Retype every line of the data, keeping each word exactly.

Records from a data collection
+++

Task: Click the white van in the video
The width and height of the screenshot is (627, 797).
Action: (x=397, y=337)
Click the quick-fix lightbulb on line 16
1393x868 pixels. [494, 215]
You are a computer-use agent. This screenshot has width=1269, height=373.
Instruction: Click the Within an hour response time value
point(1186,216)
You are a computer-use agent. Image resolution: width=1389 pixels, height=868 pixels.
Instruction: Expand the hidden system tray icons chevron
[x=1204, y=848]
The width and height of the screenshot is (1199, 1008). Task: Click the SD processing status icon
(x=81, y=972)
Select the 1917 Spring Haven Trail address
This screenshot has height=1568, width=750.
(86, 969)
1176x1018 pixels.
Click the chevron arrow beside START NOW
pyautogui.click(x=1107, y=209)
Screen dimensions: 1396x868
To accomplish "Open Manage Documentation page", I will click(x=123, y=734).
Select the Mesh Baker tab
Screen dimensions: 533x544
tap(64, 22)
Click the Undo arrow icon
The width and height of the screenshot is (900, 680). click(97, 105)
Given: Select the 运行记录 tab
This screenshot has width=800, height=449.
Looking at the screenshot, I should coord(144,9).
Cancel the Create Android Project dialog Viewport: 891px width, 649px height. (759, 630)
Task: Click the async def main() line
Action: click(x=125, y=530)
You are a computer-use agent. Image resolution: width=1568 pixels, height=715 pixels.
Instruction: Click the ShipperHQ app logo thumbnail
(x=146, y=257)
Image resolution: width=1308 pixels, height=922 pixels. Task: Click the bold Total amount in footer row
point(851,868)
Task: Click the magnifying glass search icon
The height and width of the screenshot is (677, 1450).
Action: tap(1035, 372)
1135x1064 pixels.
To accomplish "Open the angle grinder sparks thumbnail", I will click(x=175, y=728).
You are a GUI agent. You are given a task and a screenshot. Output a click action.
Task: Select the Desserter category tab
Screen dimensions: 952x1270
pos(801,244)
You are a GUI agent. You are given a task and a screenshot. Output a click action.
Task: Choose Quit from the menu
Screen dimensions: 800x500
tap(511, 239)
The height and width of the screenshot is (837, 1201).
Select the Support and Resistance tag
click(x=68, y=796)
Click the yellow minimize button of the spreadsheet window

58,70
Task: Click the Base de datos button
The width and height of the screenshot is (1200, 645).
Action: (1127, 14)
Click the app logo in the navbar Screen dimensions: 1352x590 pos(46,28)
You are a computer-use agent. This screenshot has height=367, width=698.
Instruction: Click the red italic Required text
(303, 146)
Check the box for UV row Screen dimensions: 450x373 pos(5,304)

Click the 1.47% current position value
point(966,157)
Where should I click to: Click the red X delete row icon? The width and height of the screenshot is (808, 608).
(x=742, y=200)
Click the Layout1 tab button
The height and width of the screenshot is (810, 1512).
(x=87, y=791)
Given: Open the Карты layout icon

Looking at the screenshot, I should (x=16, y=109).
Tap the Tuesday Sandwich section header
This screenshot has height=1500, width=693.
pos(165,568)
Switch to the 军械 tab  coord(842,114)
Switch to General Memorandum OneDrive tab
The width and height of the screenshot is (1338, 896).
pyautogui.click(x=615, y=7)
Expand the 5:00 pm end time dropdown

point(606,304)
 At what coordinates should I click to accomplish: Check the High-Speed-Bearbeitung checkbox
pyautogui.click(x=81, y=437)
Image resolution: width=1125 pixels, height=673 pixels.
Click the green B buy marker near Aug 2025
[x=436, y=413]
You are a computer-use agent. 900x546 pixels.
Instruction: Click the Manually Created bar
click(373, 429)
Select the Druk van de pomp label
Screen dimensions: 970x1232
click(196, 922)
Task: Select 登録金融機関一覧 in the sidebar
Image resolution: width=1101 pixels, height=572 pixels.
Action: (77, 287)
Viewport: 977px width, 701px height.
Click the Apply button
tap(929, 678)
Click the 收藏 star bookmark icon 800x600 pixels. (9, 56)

+++

Written answer =>
Task: Click the white van in the video
The width and height of the screenshot is (627, 797).
Action: (x=397, y=337)
Click the quick-fix lightbulb on line 16
1393x868 pixels. [494, 215]
You are a computer-use agent. This screenshot has width=1269, height=373.
Instruction: Click the Within an hour response time value
point(1186,216)
You are a computer-use agent. Image resolution: width=1389 pixels, height=868 pixels.
Instruction: Expand the hidden system tray icons chevron
[x=1204, y=848]
The width and height of the screenshot is (1199, 1008). Task: Click the SD processing status icon
(x=81, y=972)
Select the 1917 Spring Haven Trail address
This screenshot has height=1568, width=750.
(86, 969)
1176x1018 pixels.
Click the chevron arrow beside START NOW
pyautogui.click(x=1107, y=209)
Screen dimensions: 1396x868
To accomplish "Open Manage Documentation page", I will click(x=123, y=734).
Select the Mesh Baker tab
Screen dimensions: 533x544
tap(64, 22)
Click the Undo arrow icon
The width and height of the screenshot is (900, 680). click(97, 105)
Given: Select the 运行记录 tab
This screenshot has width=800, height=449.
Looking at the screenshot, I should coord(144,9).
Cancel the Create Android Project dialog Viewport: 891px width, 649px height. (759, 630)
Task: Click the async def main() line
Action: click(x=125, y=530)
You are a computer-use agent. Image resolution: width=1568 pixels, height=715 pixels.
Instruction: Click the ShipperHQ app logo thumbnail
(x=146, y=257)
Image resolution: width=1308 pixels, height=922 pixels. Task: Click the bold Total amount in footer row
point(851,868)
Task: Click the magnifying glass search icon
The height and width of the screenshot is (677, 1450).
Action: tap(1035, 372)
1135x1064 pixels.
To accomplish "Open the angle grinder sparks thumbnail", I will click(x=175, y=728).
You are a GUI agent. You are given a task and a screenshot. Output a click action.
Task: Select the Desserter category tab
Screen dimensions: 952x1270
pos(801,244)
You are a GUI agent. You are given a task and a screenshot. Output a click action.
Task: Choose Quit from the menu
Screen dimensions: 800x500
tap(511, 239)
The height and width of the screenshot is (837, 1201).
Select the Support and Resistance tag
click(x=68, y=796)
Click the yellow minimize button of the spreadsheet window

58,70
Task: Click the Base de datos button
The width and height of the screenshot is (1200, 645).
Action: (1127, 14)
Click the app logo in the navbar Screen dimensions: 1352x590 pos(46,28)
You are a computer-use agent. This screenshot has height=367, width=698.
Instruction: Click the red italic Required text
(303, 146)
Check the box for UV row Screen dimensions: 450x373 pos(5,304)

Click the 1.47% current position value
point(966,157)
Where should I click to: Click the red X delete row icon? The width and height of the screenshot is (808, 608).
(x=742, y=200)
Click the Layout1 tab button
The height and width of the screenshot is (810, 1512).
(x=87, y=791)
Given: Open the Карты layout icon

Looking at the screenshot, I should (x=16, y=109).
Tap the Tuesday Sandwich section header
This screenshot has height=1500, width=693.
pos(165,568)
Switch to the 军械 tab  coord(842,114)
Switch to General Memorandum OneDrive tab
The width and height of the screenshot is (1338, 896).
pyautogui.click(x=615, y=7)
Expand the 5:00 pm end time dropdown

point(606,304)
 At what coordinates should I click to accomplish: Check the High-Speed-Bearbeitung checkbox
pyautogui.click(x=81, y=437)
Image resolution: width=1125 pixels, height=673 pixels.
Click the green B buy marker near Aug 2025
[x=436, y=413]
You are a computer-use agent. 900x546 pixels.
Instruction: Click the Manually Created bar
click(373, 429)
Select the Druk van de pomp label
Screen dimensions: 970x1232
click(196, 922)
Task: Select 登録金融機関一覧 in the sidebar
Image resolution: width=1101 pixels, height=572 pixels.
Action: (77, 287)
Viewport: 977px width, 701px height.
Click the Apply button
tap(929, 678)
Click the 收藏 star bookmark icon 800x600 pixels. (9, 56)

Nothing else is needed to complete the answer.